We are given that light of wavelength $$\lambda = 248$$ nm falls on a metal with threshold energy (work function) $$\phi = 3.0$$ eV. We need to find the de-Broglie wavelength of the emitted electrons.

First, we calculate the energy of the incident photon. Using $$E = \frac{hc}{\lambda}$$, we get $$E = \frac{6.63 \times 10^{-34} \times 3.0 \times 10^{8}}{248 \times 10^{-9}}$$. The numerator is $$6.63 \times 3.0 \times 10^{-34+8} = 19.89 \times 10^{-26}$$ J m. Dividing by $$248 \times 10^{-9}$$ m gives $$E = \frac{19.89 \times 10^{-26}}{248 \times 10^{-9}} = 0.08020 \times 10^{-17} = 8.02 \times 10^{-19}$$ J.

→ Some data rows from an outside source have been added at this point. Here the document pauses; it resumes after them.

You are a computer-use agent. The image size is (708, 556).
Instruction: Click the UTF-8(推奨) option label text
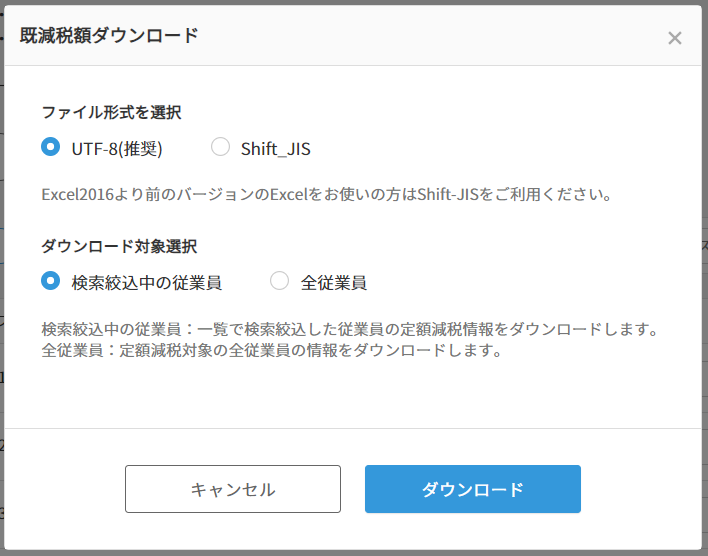coord(116,149)
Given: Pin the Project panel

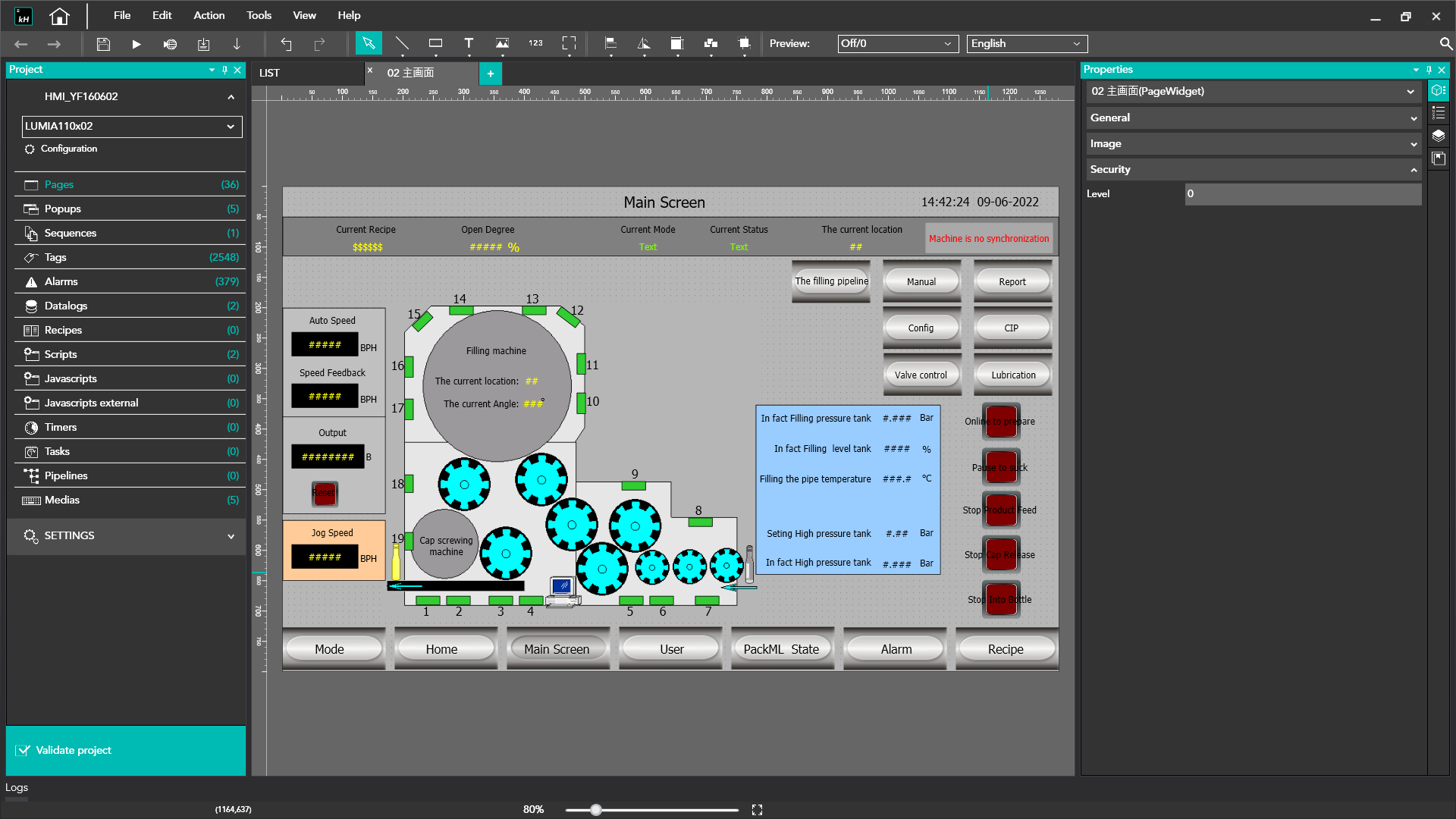Looking at the screenshot, I should (224, 70).
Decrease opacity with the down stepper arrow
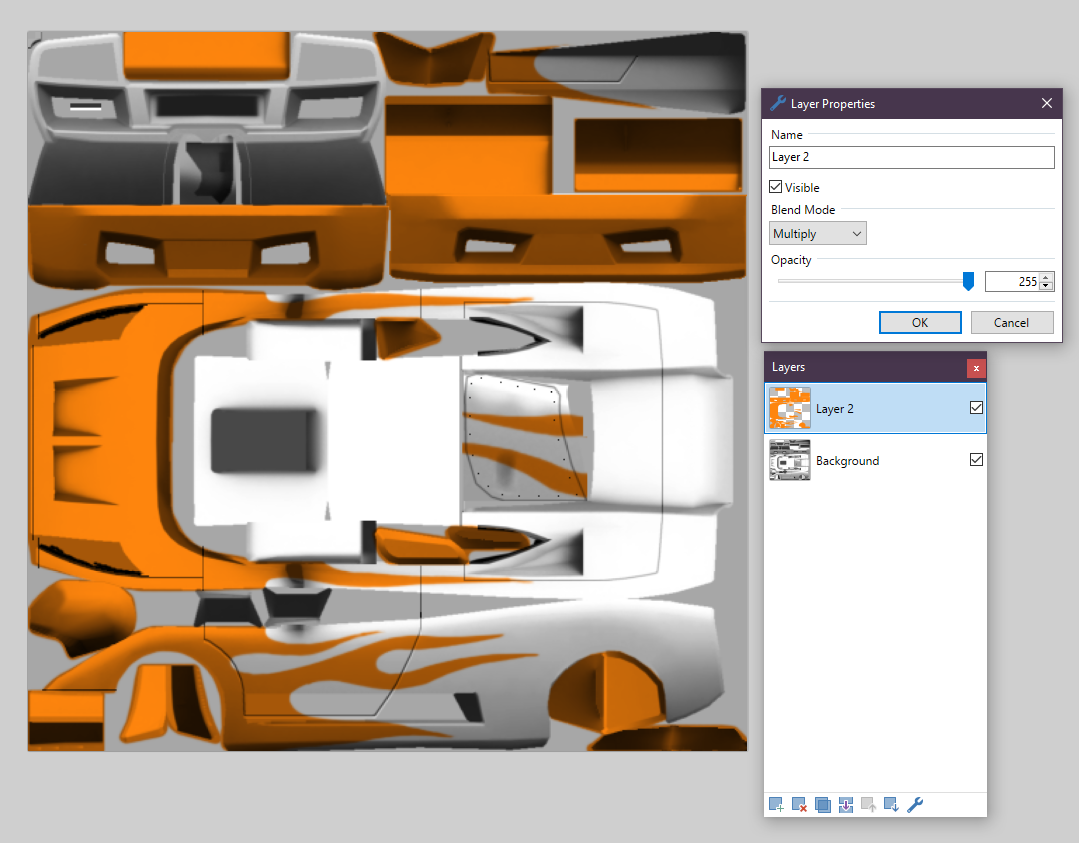This screenshot has width=1079, height=843. point(1046,286)
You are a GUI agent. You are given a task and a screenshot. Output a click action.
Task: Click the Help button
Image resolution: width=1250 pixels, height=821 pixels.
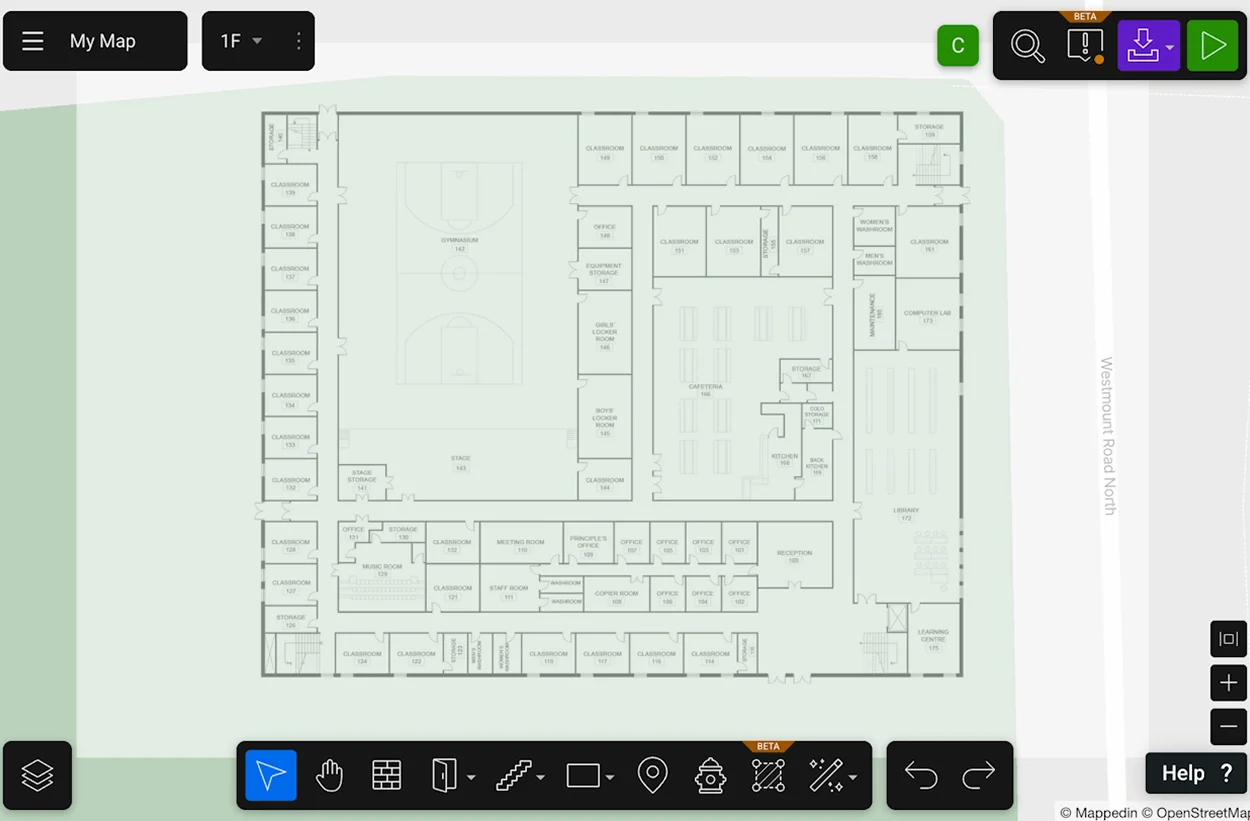click(x=1197, y=773)
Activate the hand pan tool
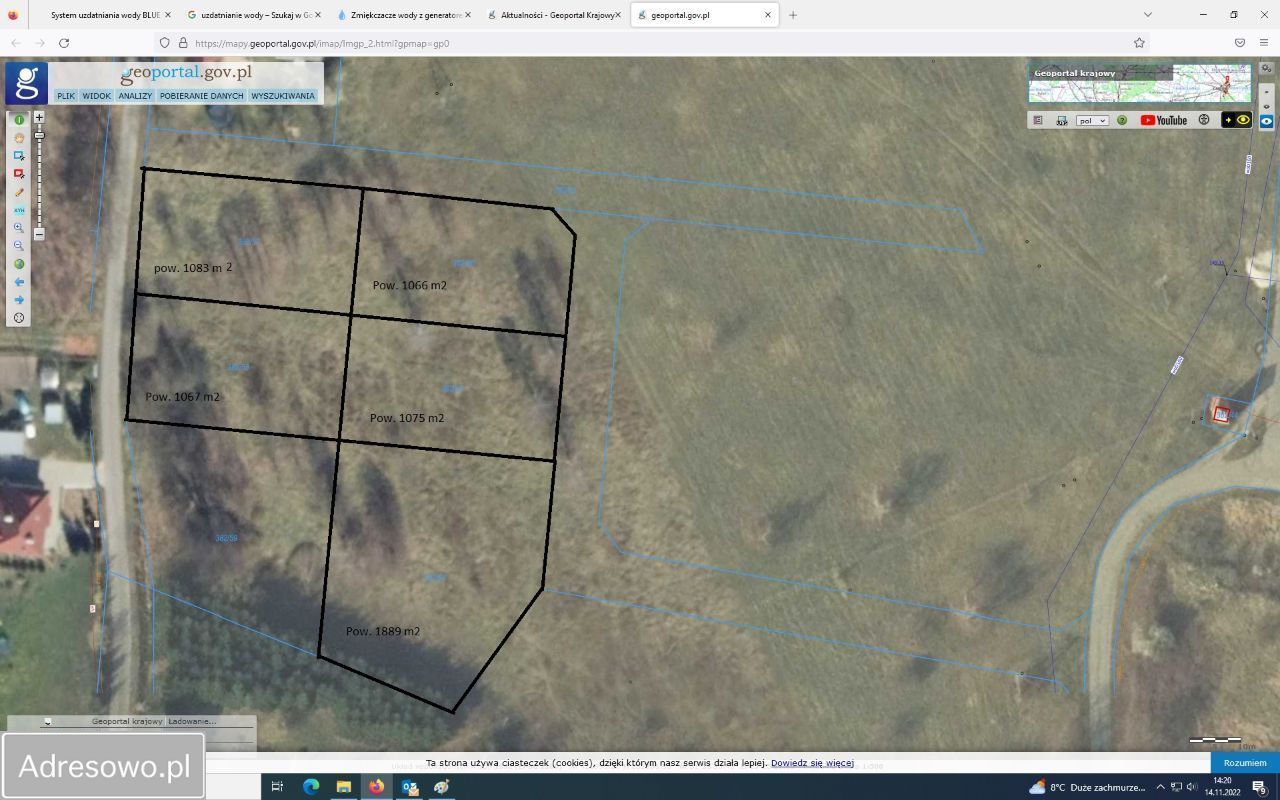This screenshot has width=1280, height=800. pos(19,138)
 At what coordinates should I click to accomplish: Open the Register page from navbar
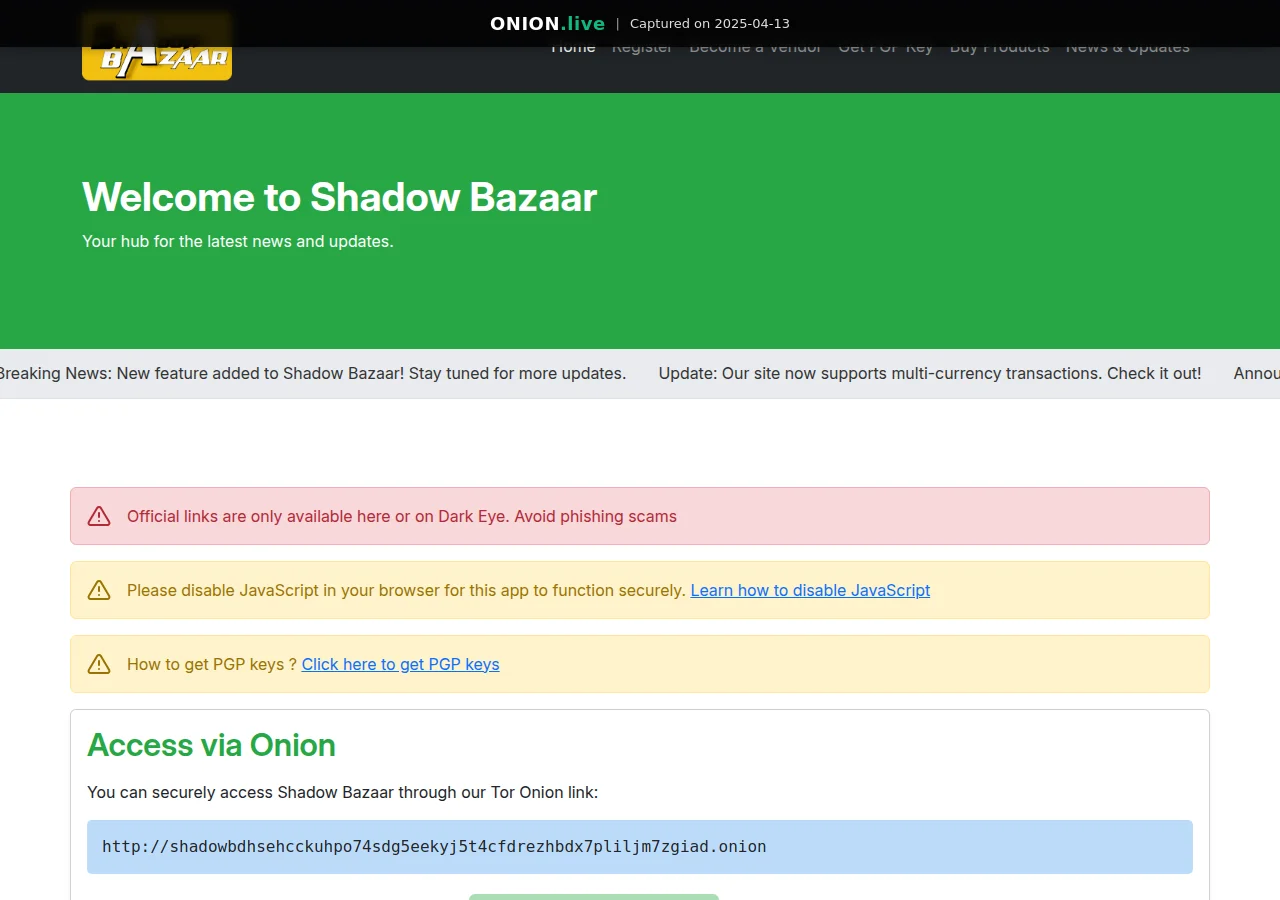642,48
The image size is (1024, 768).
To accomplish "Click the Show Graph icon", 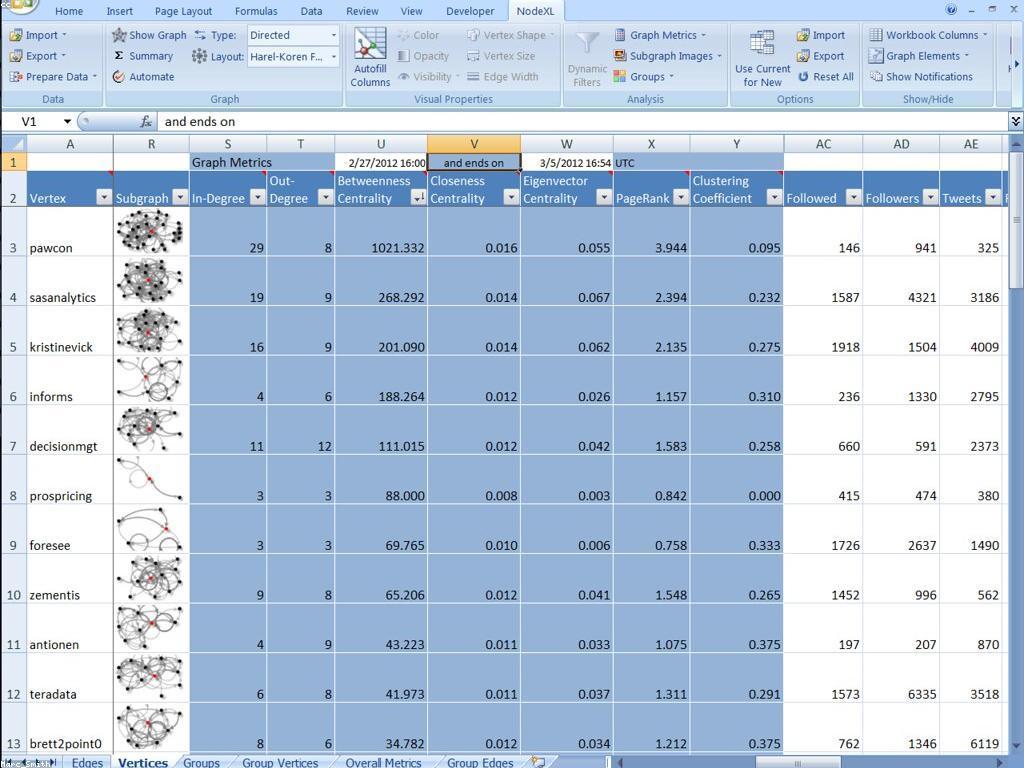I will [x=119, y=35].
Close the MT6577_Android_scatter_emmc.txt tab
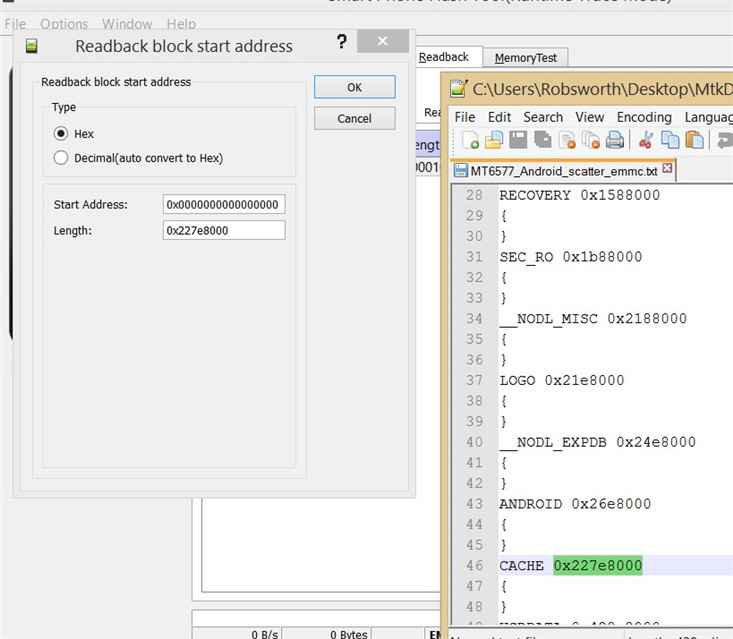Image resolution: width=733 pixels, height=639 pixels. [x=667, y=169]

Converting this to electron volts: $$E = \frac{8.02 \times 10^{-19}}{1.6 \times 10^{-19}} = 5.01 \approx 5.0$$ eV.

By Einstein's photoelectric equation, the maximum kinetic energy of the emitted electrons is $$KE = E - \phi = 5.0 - 3.0 = 2.0$$ eV. Converting to joules: $$KE = 2.0 \times 1.6 \times 10^{-19} = 3.2 \times 10^{-19}$$ J.

Now, the de-Broglie wavelength is given by $$\lambda_{dB} = \frac{h}{p}$$, where $$p = m_e v$$ is the momentum of the electron. Since $$KE = \frac{p^2}{2m_e}$$, we have $$p = \sqrt{2 \times m_e \times KE}$$.

Substituting the values: $$p = \sqrt{2 \times 9.1 \times 10^{-31} \times 3.2 \times 10^{-19}}$$. Computing the product inside the square root: $$2 \times 9.1 \times 3.2 = 58.24$$, so $$p = \sqrt{58.24 \times 10^{-50}}$$. We can write this as $$p = \sqrt{58.24} \times 10^{-25}$$.

To evaluate $$\sqrt{58.24}$$, we note that $$58.24 = 4 \times 14.56 = 4 \times 3 \times 4.853$$. Alternatively, $$7.6^2 = 57.76$$ and $$7.63^2 \approx 58.22$$. So $$\sqrt{58.24} \approx 7.63$$. Therefore $$p \approx 7.63 \times 10^{-25}$$ kg m s$$^{-1}$$.

The de-Broglie wavelength is $$\lambda_{dB} = \frac{h}{p} = \frac{6.63 \times 10^{-34}}{7.63 \times 10^{-25}} = \frac{6.63}{7.63} \times 10^{-34+25} = 0.8689 \times 10^{-9}$$ m $$= 8.689 \times 10^{-10}$$ m $$= 8.689$$ angstrom.

Rounding off to the nearest integer, the de-Broglie wavelength of the emitted electrons is $$\mathbf{9}$$ angstrom.